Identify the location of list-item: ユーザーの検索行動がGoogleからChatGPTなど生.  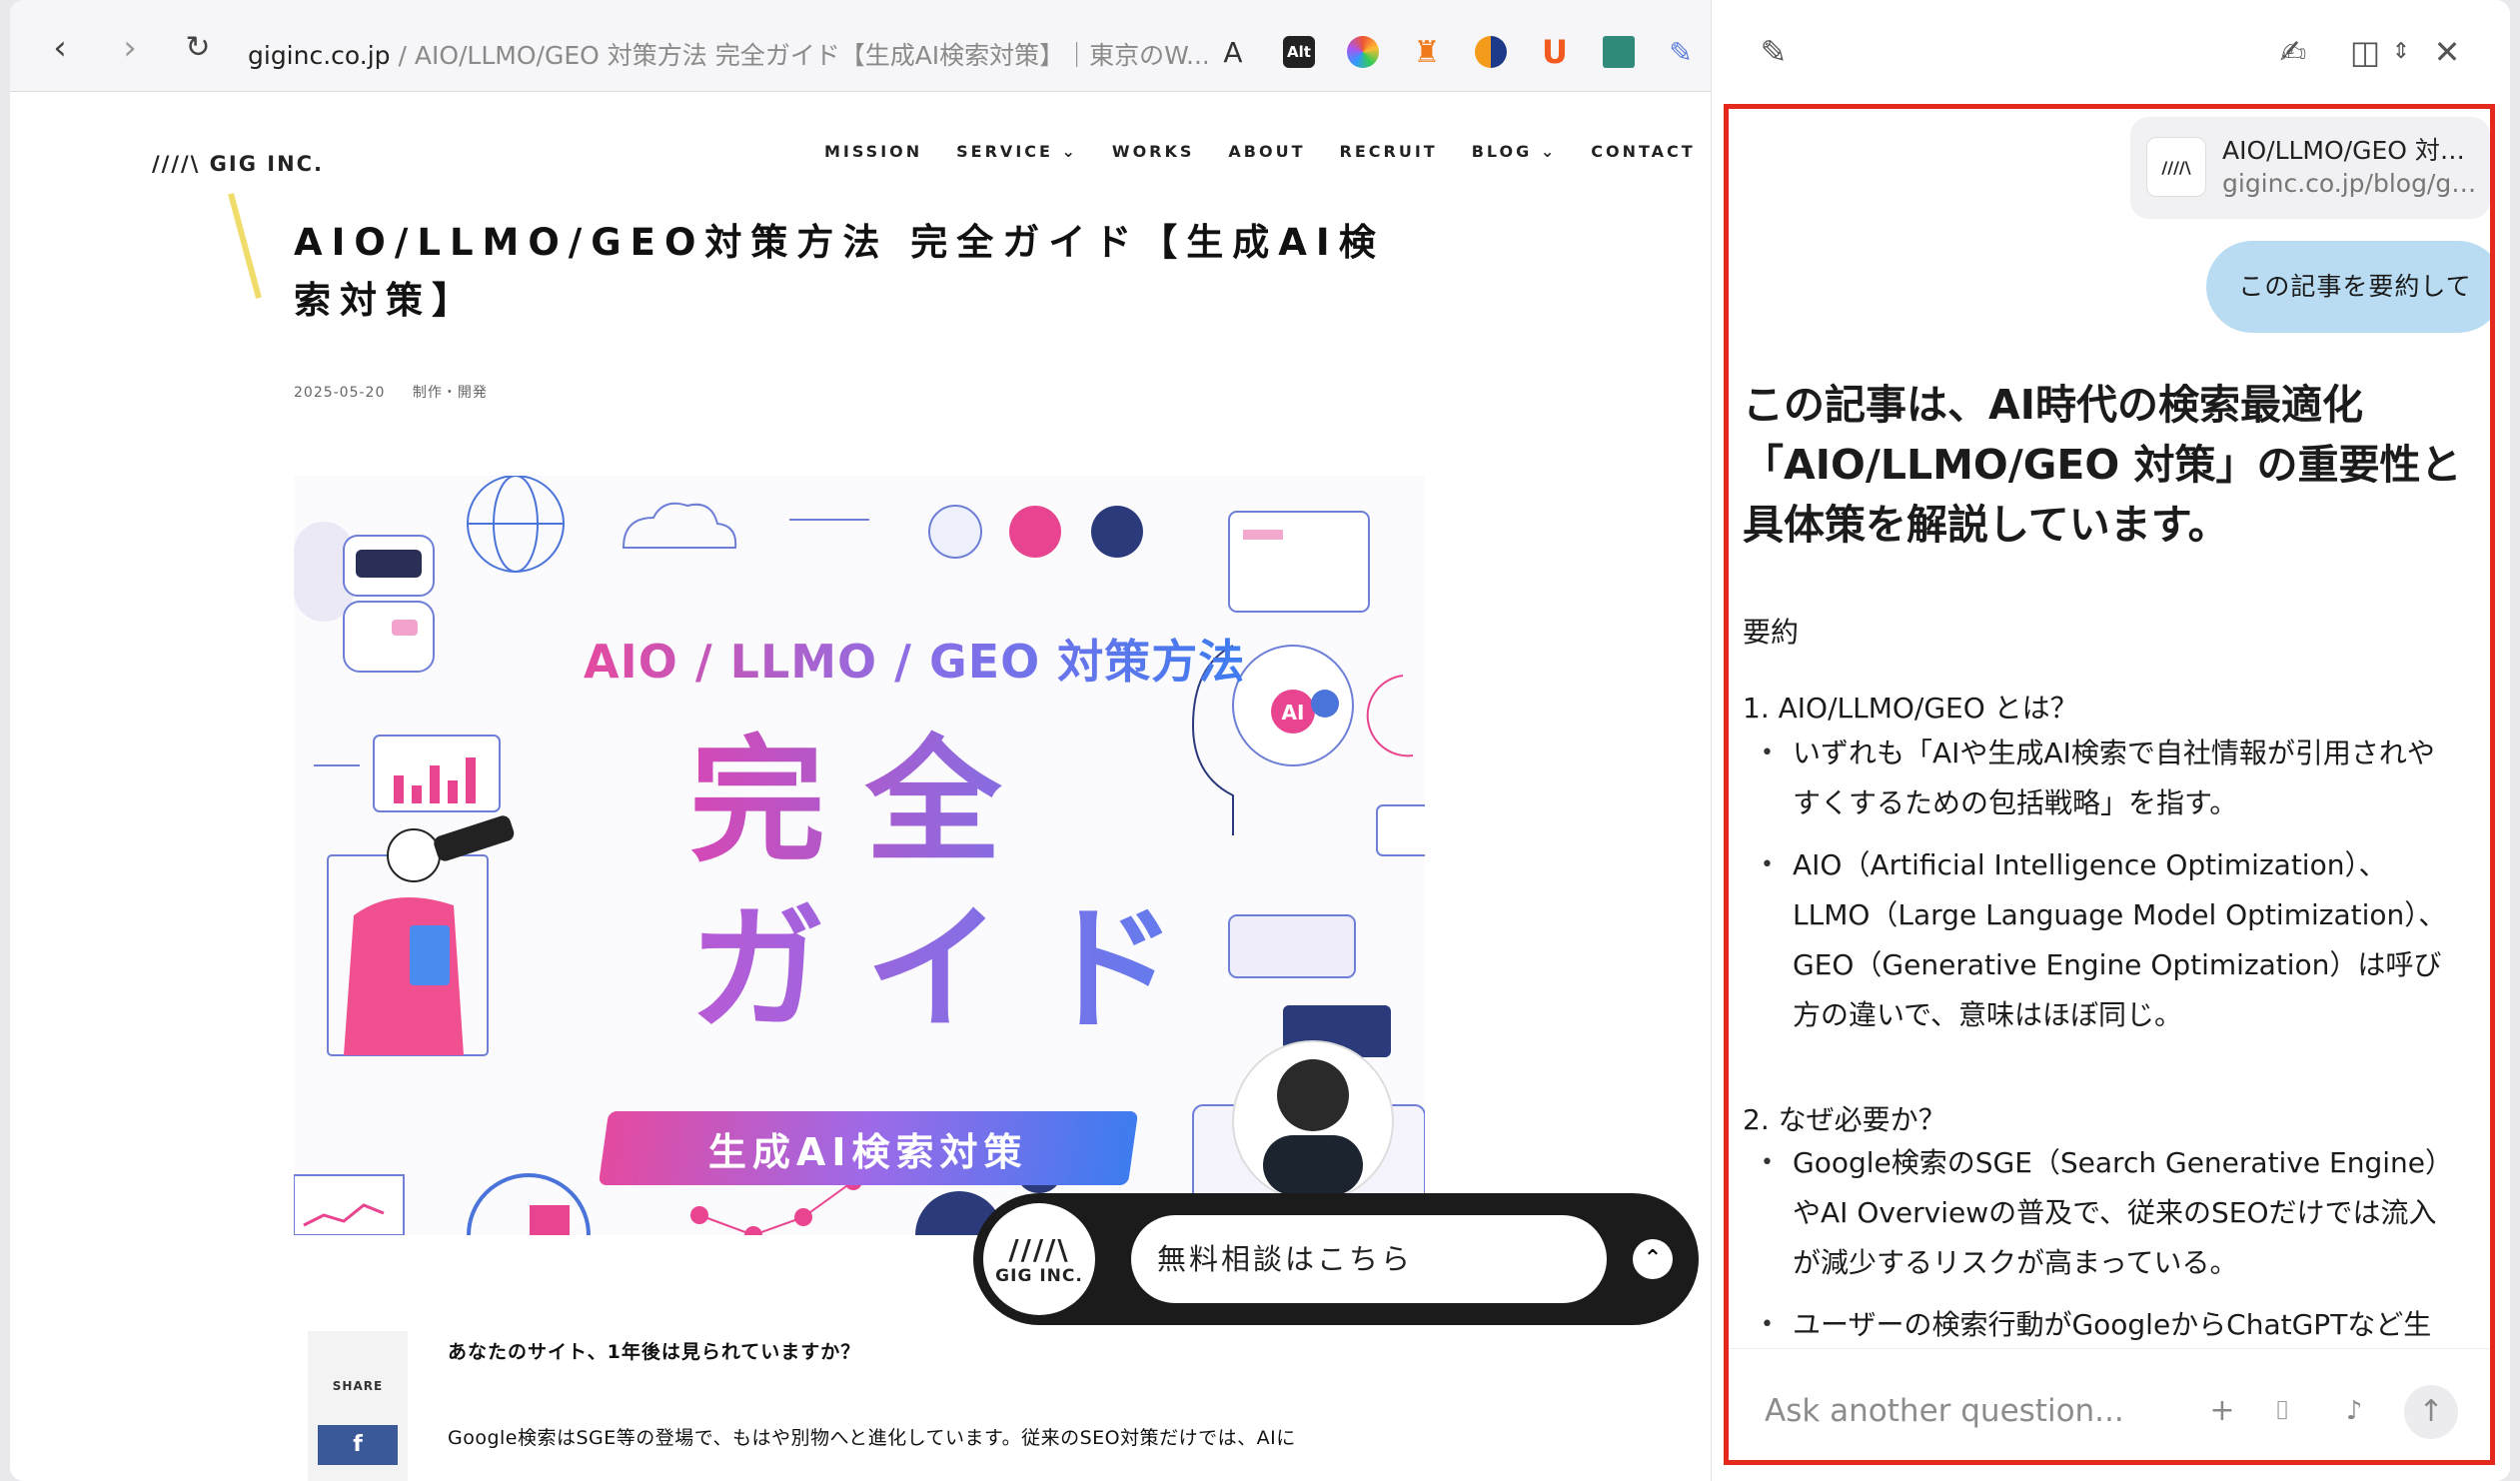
--
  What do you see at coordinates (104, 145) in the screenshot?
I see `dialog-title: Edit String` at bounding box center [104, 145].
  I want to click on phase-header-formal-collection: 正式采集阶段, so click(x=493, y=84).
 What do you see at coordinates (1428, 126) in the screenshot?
...
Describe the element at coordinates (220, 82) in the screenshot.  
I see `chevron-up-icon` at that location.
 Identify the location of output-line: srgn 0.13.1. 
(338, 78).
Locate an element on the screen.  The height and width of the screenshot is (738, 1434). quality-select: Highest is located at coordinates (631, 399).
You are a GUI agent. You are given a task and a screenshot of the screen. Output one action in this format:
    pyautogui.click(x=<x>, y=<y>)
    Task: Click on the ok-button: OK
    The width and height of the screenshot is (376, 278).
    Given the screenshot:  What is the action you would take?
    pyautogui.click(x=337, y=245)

> _REQUEST_
Could you write out again, word for word, the lines beginning with the one that contains "You are a GUI" and continuing through the one that contains "pyautogui.click(x=337, y=245)", with both of those lines included?

> _COMPLETED EXERCISE_
You are a GUI agent. You are given a task and a screenshot of the screen. Output one action in this format:
    pyautogui.click(x=<x>, y=<y>)
    Task: Click on the ok-button: OK
    The width and height of the screenshot is (376, 278).
    Given the screenshot:  What is the action you would take?
    pyautogui.click(x=337, y=245)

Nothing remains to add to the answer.